▶ _What to produce_: Look through the records below and give the number of lines holding the string "each", nothing more.

BEGIN Source material

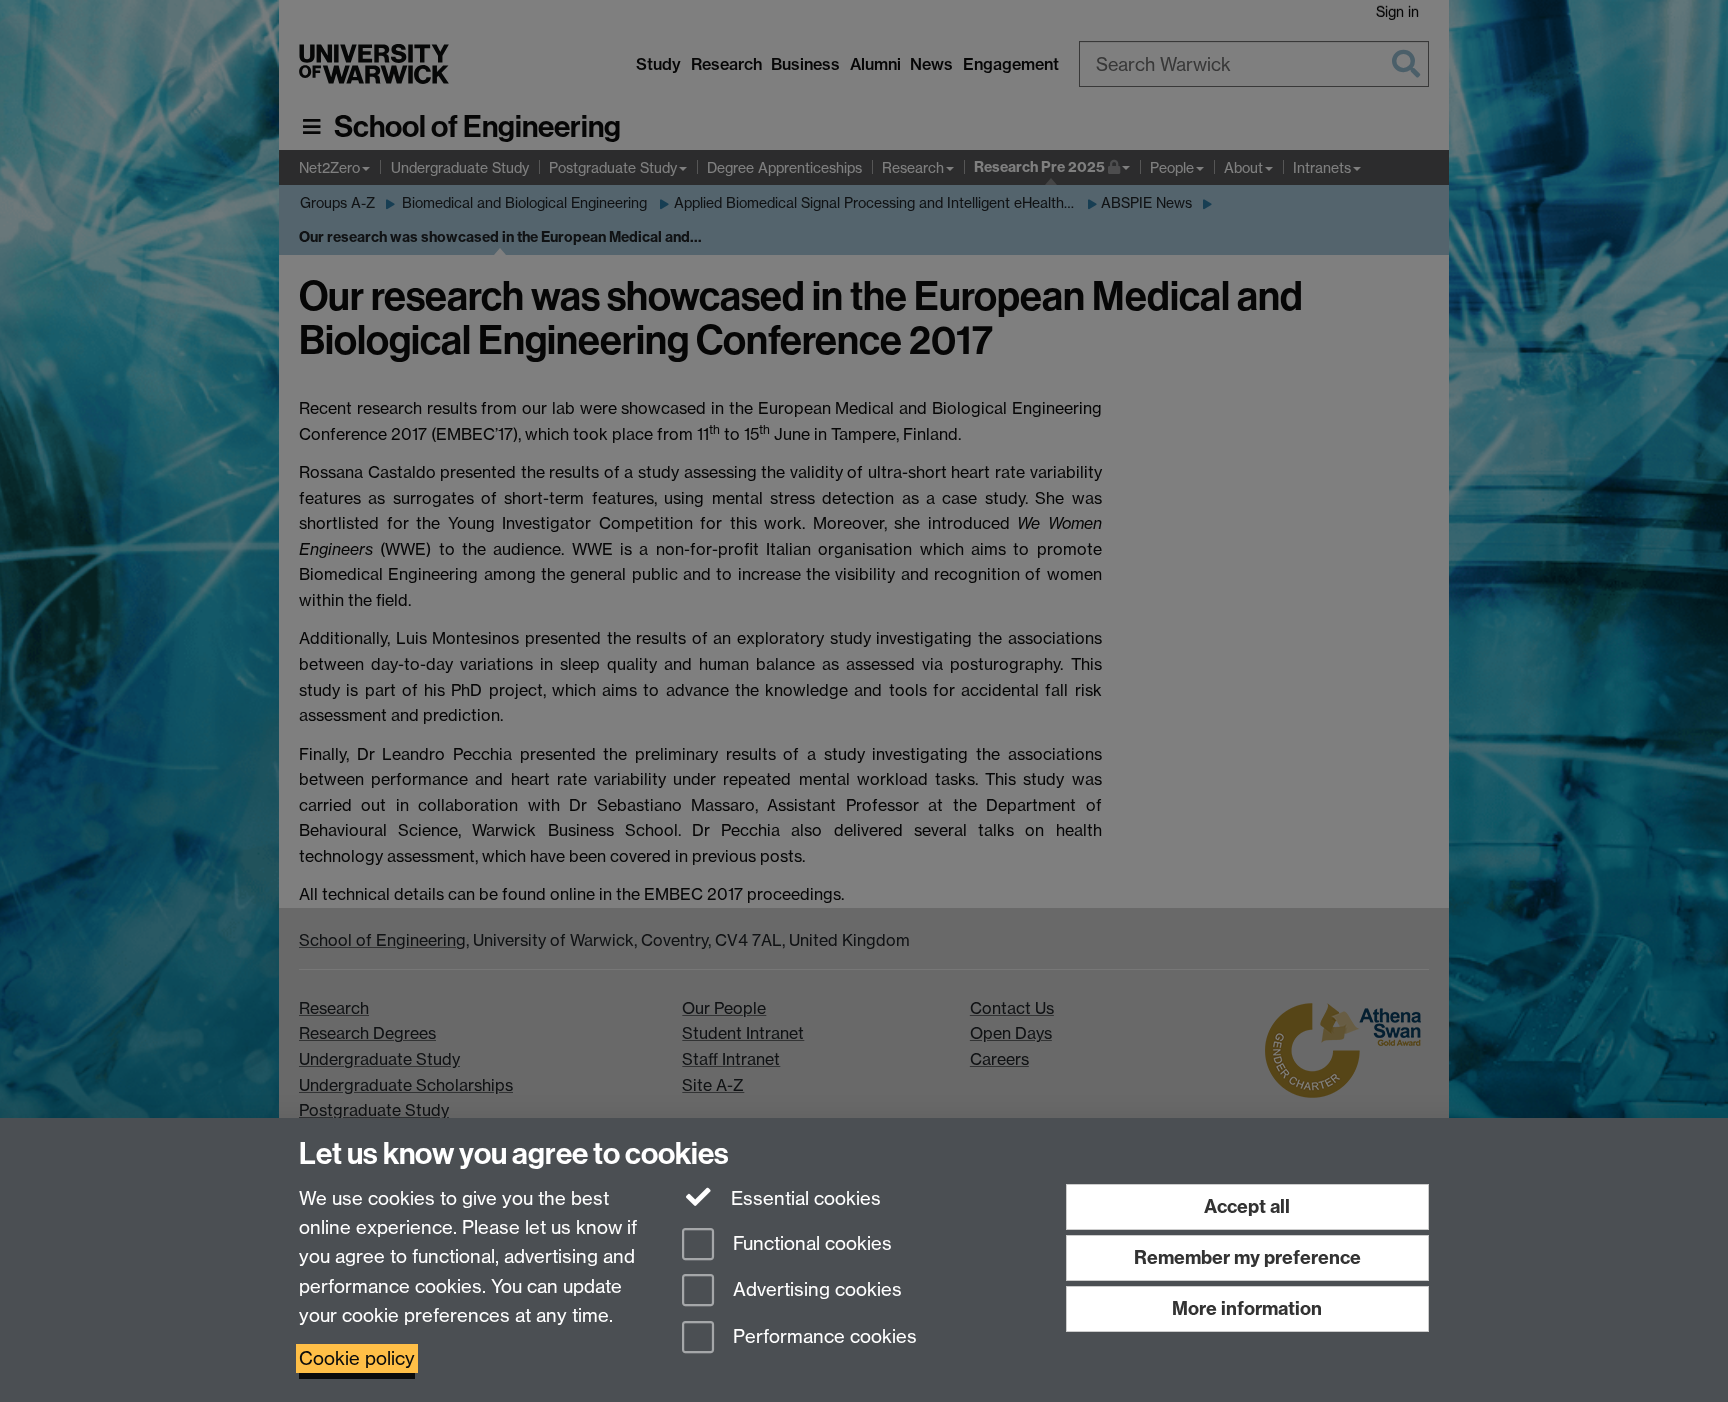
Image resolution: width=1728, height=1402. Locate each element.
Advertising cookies (815, 1290)
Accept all (1247, 1206)
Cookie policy (357, 1358)
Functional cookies (810, 1243)
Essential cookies (803, 1198)
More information (1247, 1308)
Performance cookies (822, 1337)
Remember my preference (1247, 1257)
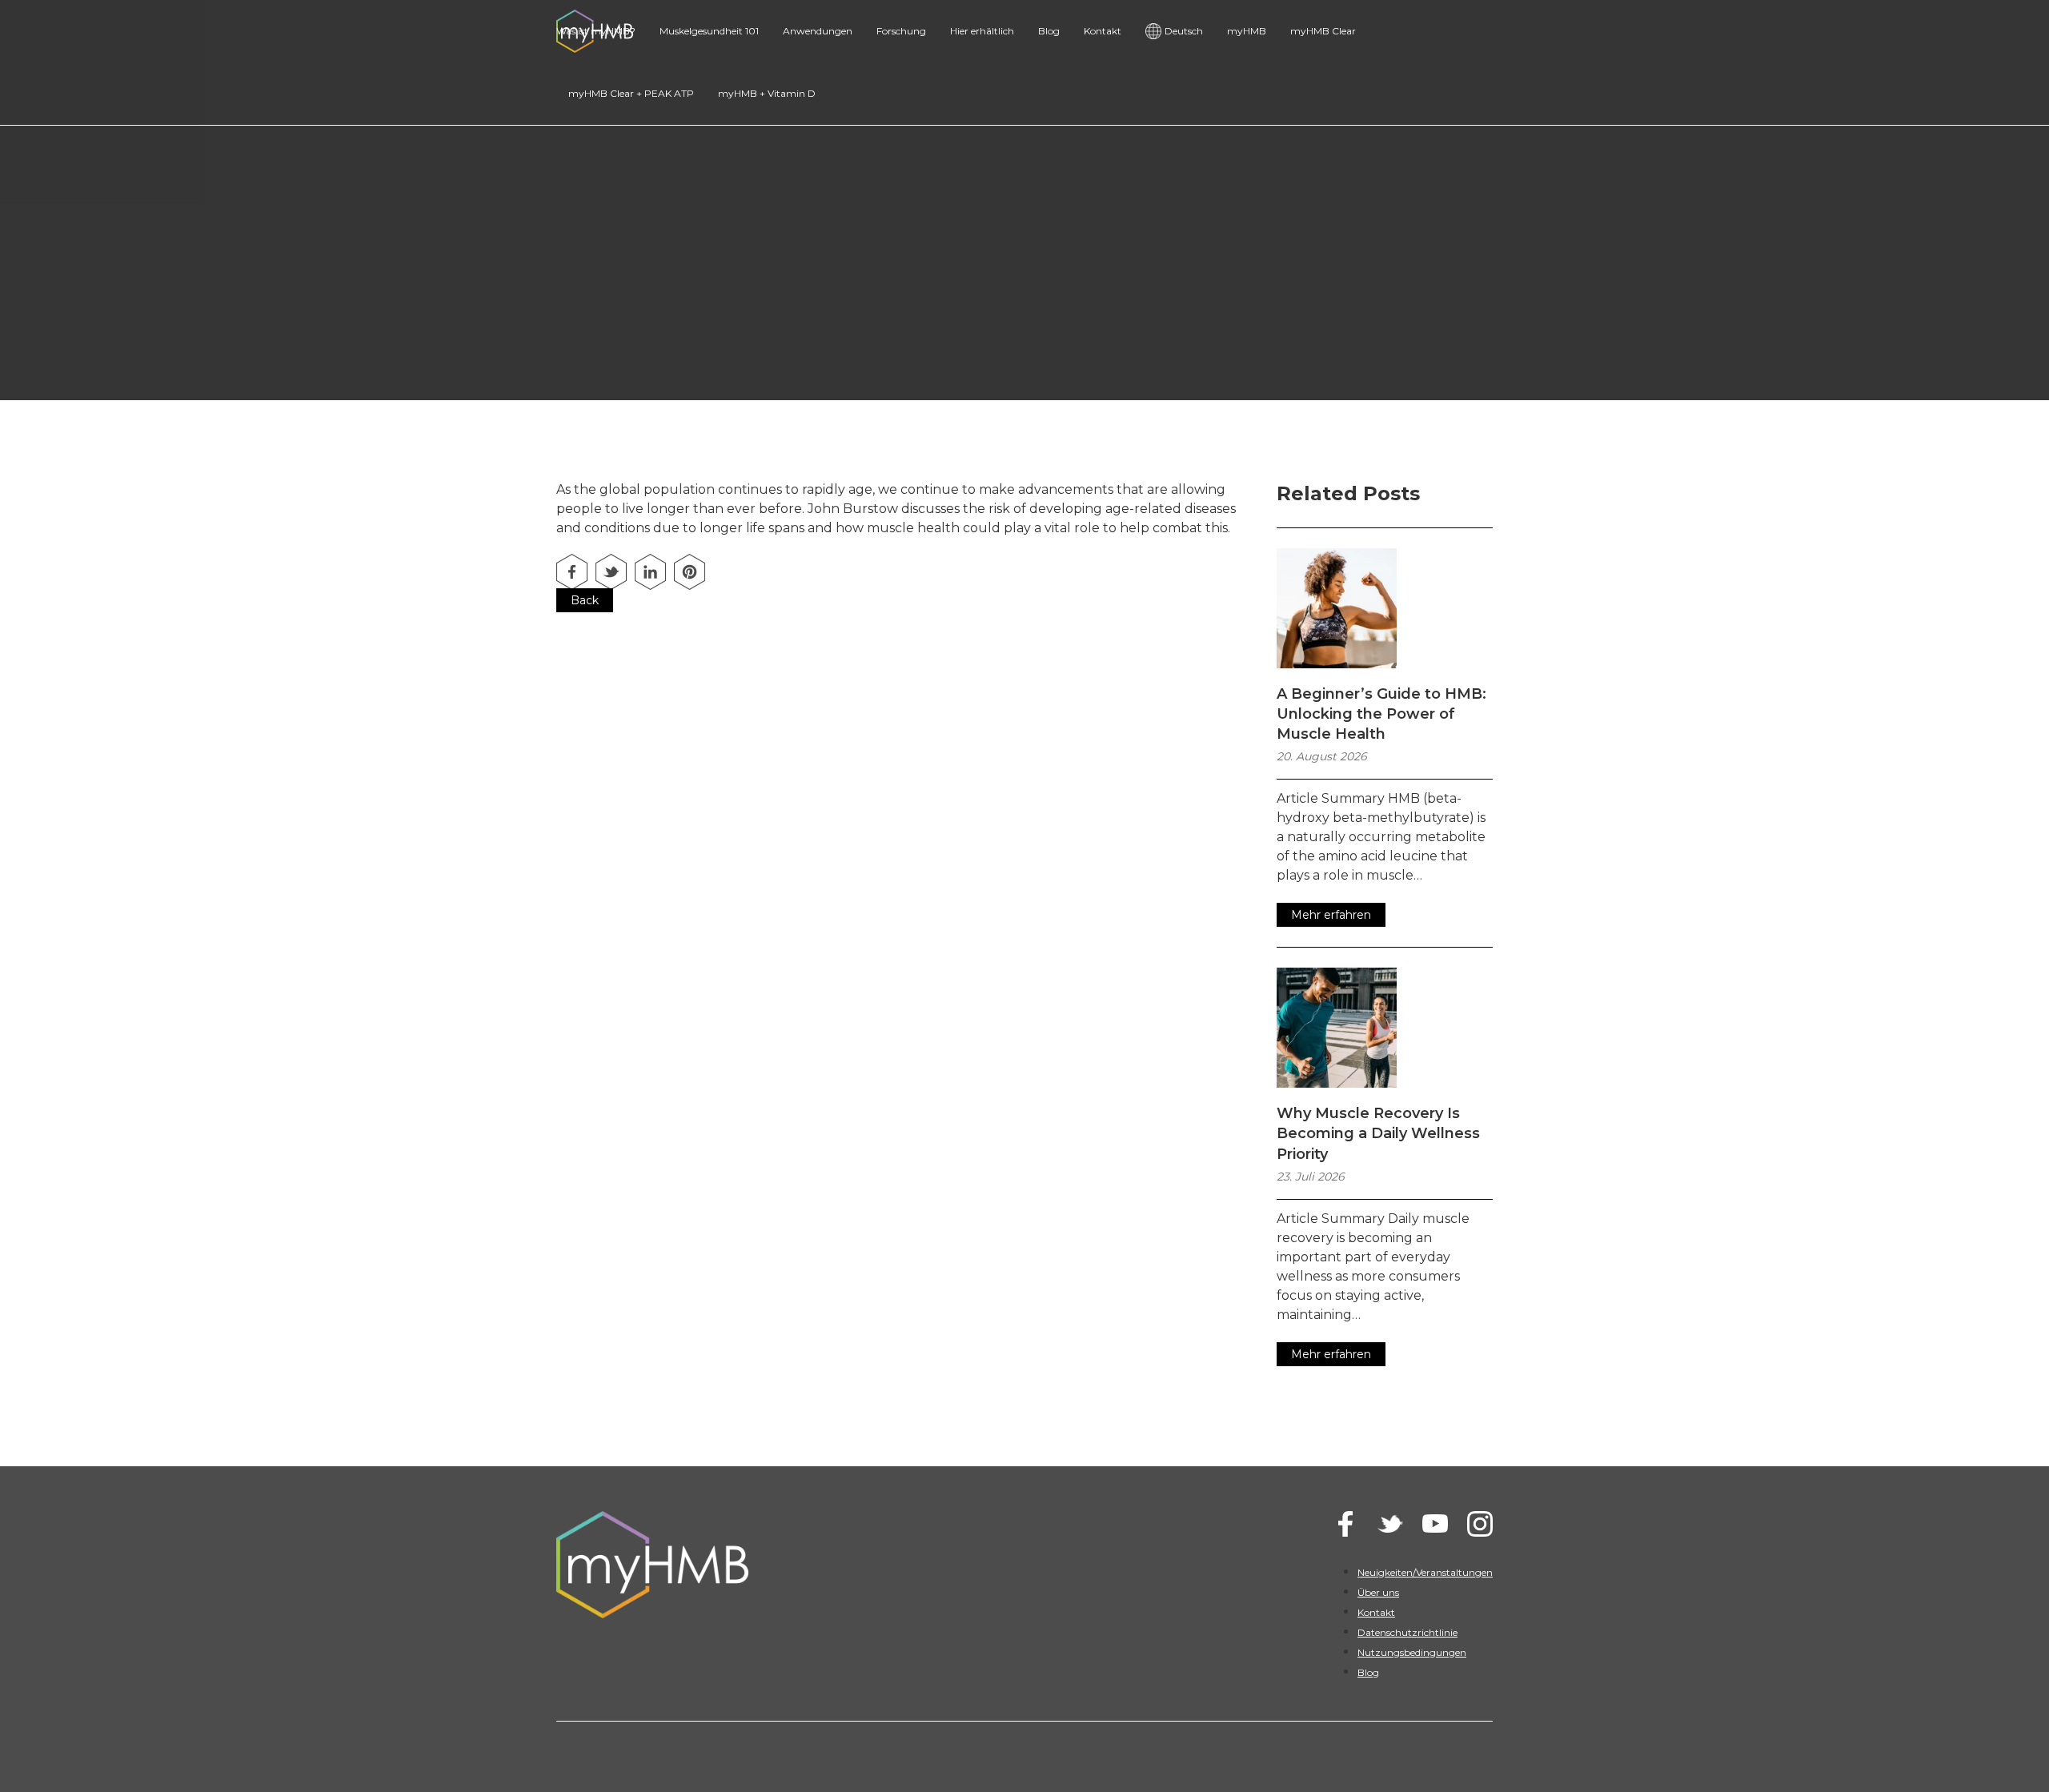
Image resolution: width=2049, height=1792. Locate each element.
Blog (1049, 31)
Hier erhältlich (982, 31)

END Source material

▶ _Response to this exercise_: 2